Monde

Une bombe explose devant un lycée italien: une élève tuée, deux autres dans un état grave

Slate.fr, mis à jour le 19.05.2012 à 17 h 14

Devant le lycée touché par une bombe samedi 19 mai dans la ville de Brindisi. ANSA ANSA / Reuters

Devant le lycée touché par une bombe samedi 19 mai dans la ville de Brindisi. ANSA ANSA / Reuters

Mise à jour le 19 mai à 17h00.

Une bombe a explosé samedi 19 mai au matin devant un lycée de la ville de Brindisi en Italie dans les Pouilles, à l'heure (7h45) où les élèves arrivaient dans l'établissement. Une lycéenne de 16 ans est décédée et selon un dernier bilan, cinq autre élèves sont blessés grièvement. La mort d'une deuxième lycéenne a été annoncée ce matin avant d'être démentie par l'hôpital. Une autre élève pourrait être amputée des membres inférieurs.
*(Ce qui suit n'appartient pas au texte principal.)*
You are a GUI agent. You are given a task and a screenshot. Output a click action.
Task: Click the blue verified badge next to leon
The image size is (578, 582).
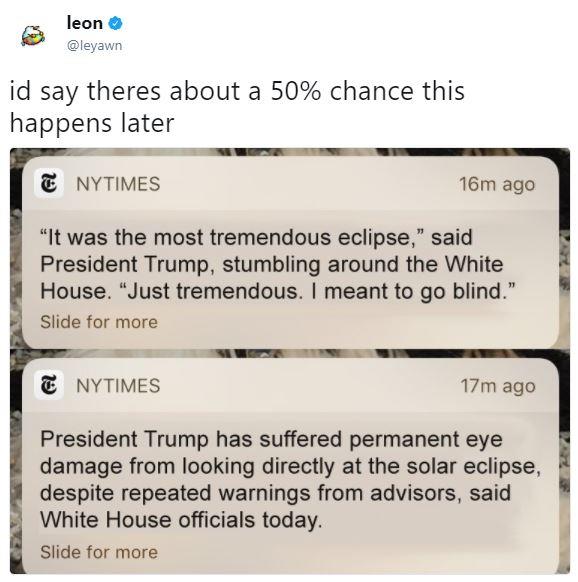pos(115,23)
L'engin explosif était composé de trois bonbonnes de gaz reliées entre elles et cachées dans des sacs à dos.

Pas de revendication mais des coïncidences troublantes

«Les hypothèses sont nombreuses et aucune ne nous donne de certitude», a déclaré la ministre de l'Intérieur Anna Maria Cancellieri. Mais plusieurs éléments troublants établissent un lien avec la mafia. Le nom de l'établissement, l'Institut Falcone-Morvillo en hommage au juge anti-mafia Giovanni Falcone et à sa femme Francesca Morvillo tués dans un attentat, a alerté les autorités. D'autant que c'est le vingtième anniversaire de l'attentat qui a coûté la vie au juge, à sa femme et à leurs trois gardes du corps en Sicile le 23 mai 1992, commémoré officiellement en Italie ce mois-ci.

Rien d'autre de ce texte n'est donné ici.